Go through the records and report each line holding the string "target".

### Information shown
================================

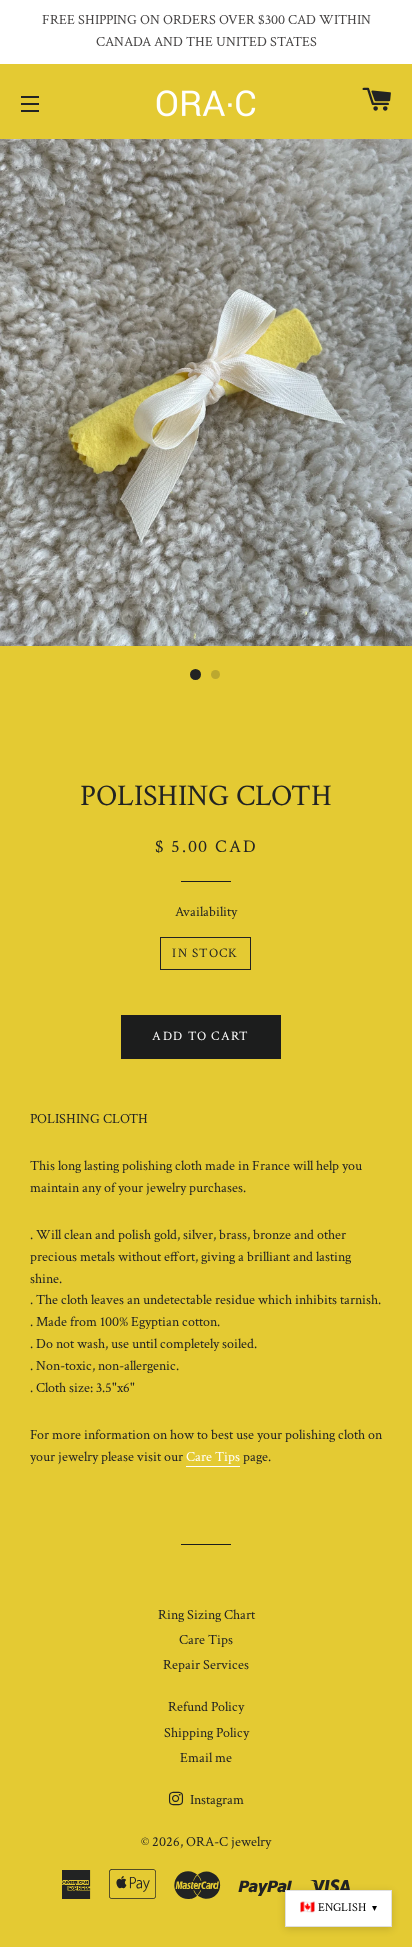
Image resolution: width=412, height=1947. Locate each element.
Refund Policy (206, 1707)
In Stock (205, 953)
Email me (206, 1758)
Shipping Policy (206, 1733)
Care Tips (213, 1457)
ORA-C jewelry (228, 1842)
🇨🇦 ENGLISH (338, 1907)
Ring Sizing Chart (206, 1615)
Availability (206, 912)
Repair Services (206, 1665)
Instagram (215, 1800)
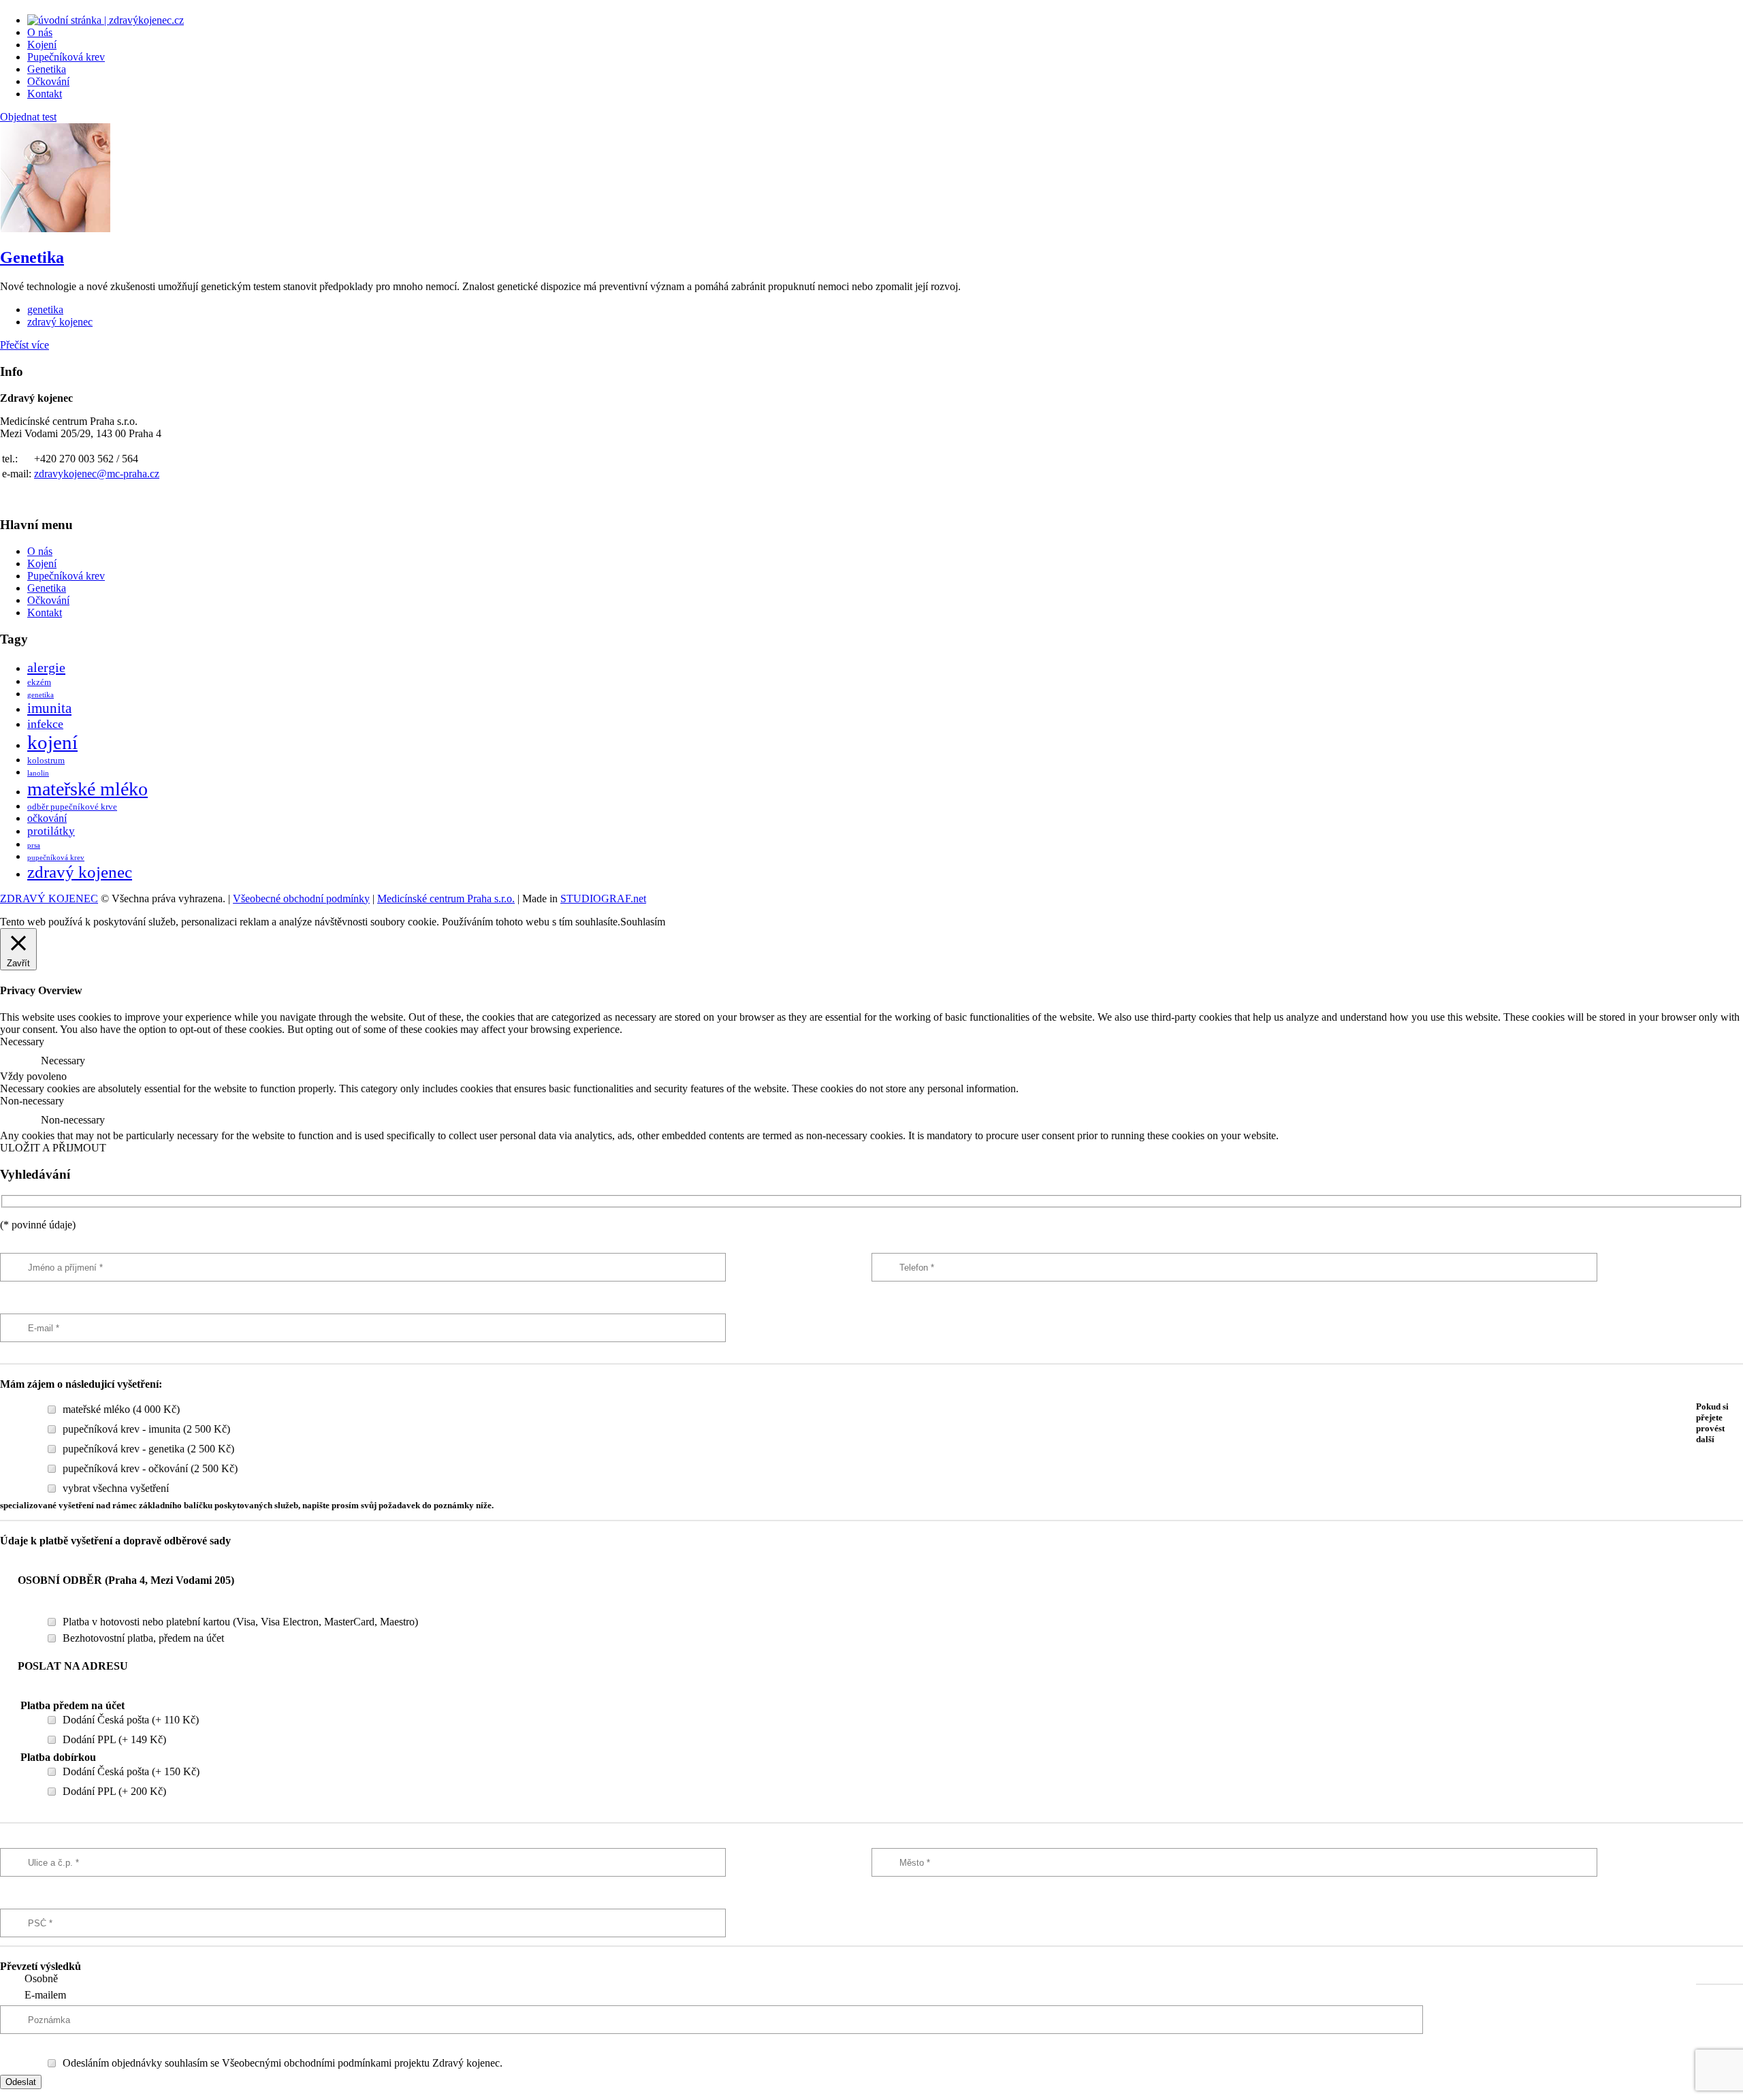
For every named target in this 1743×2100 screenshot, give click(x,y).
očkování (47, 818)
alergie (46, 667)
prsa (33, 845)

================================

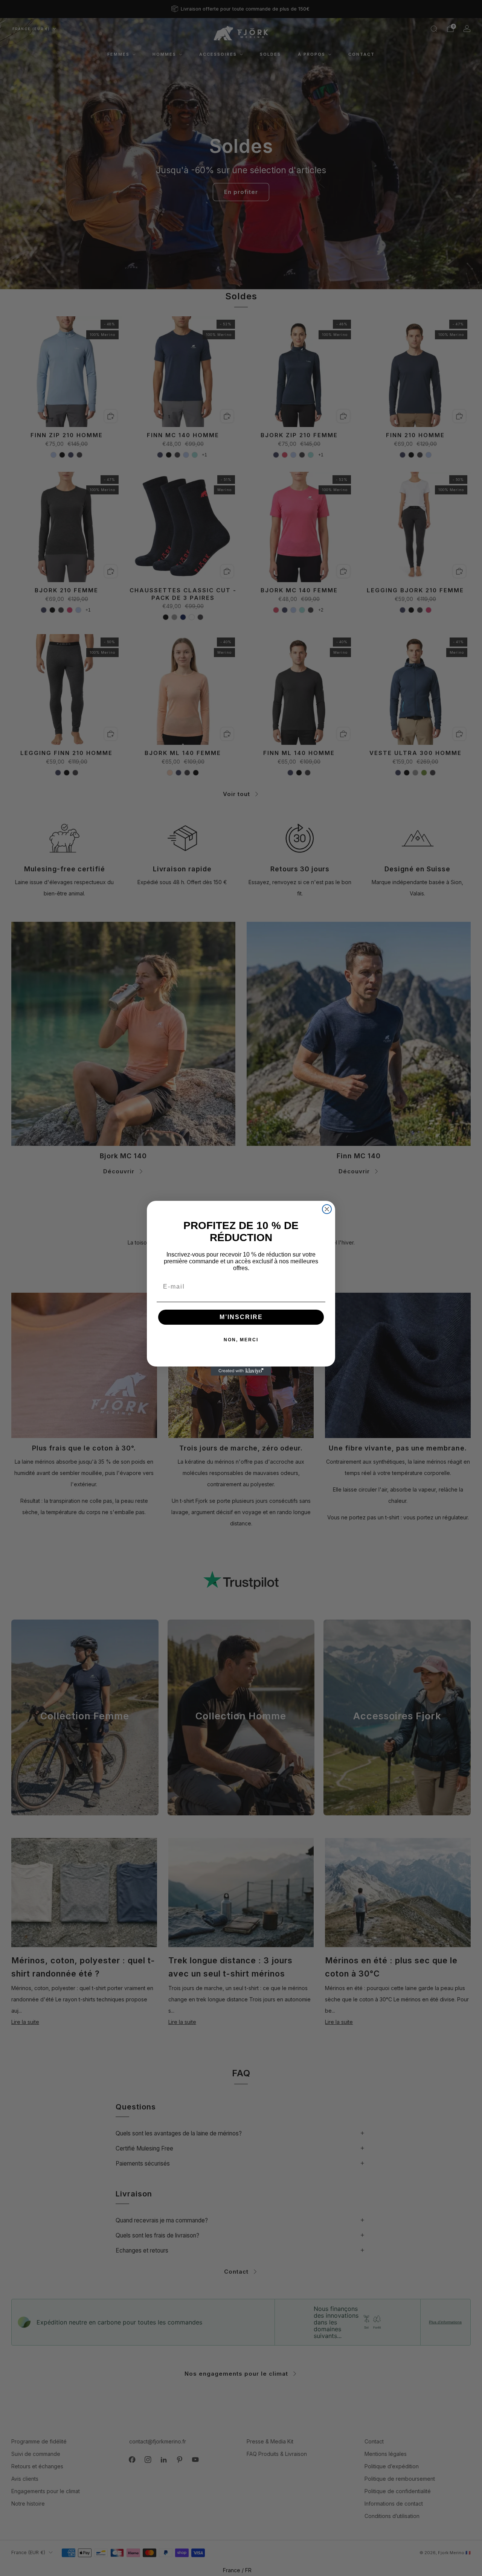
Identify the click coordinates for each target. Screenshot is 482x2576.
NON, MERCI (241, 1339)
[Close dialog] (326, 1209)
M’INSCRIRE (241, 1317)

================================

### Solved exercise
For every named target in this 1743×2100 screenshot, give click(x,y).
Identify the click coordinates for each target. Screenshot is 482x2576.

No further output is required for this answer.